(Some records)
- - -
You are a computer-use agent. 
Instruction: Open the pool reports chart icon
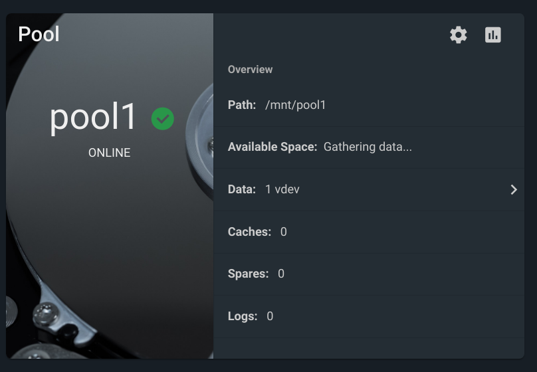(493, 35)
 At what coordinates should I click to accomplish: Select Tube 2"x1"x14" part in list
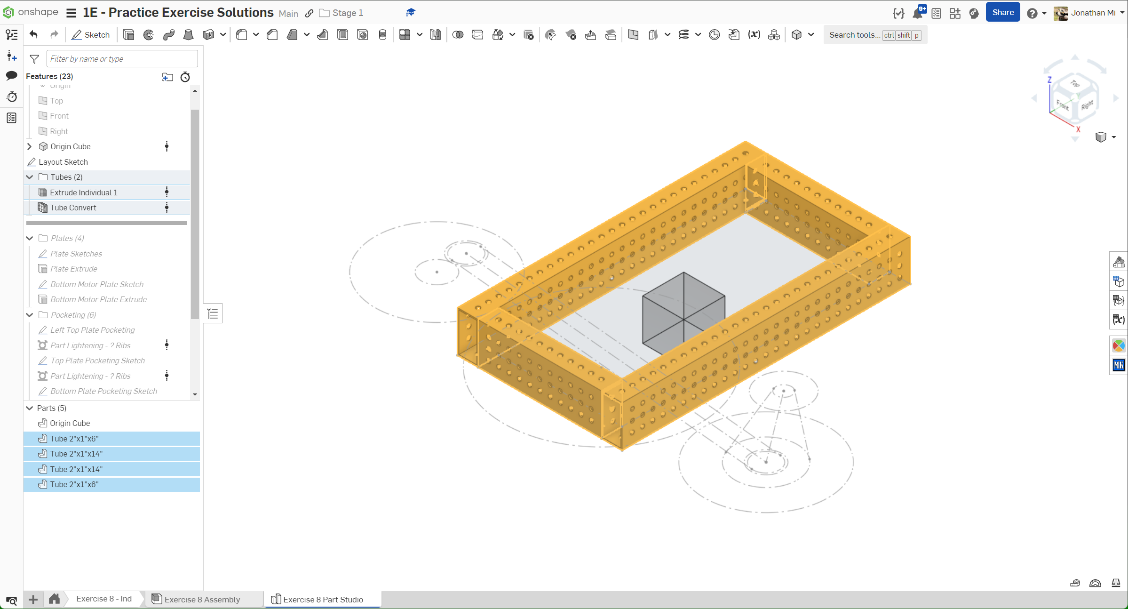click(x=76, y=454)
- - -
What to do =
Reproduce every line of the items above word for word, omitting the pictures.

Answer to the task =
You are a computer-use agent. 
Instruction: Open the pool reports chart icon
(493, 35)
 At what coordinates should I click to accomplish: Select Tube 2"x1"x14" part in list
click(x=76, y=454)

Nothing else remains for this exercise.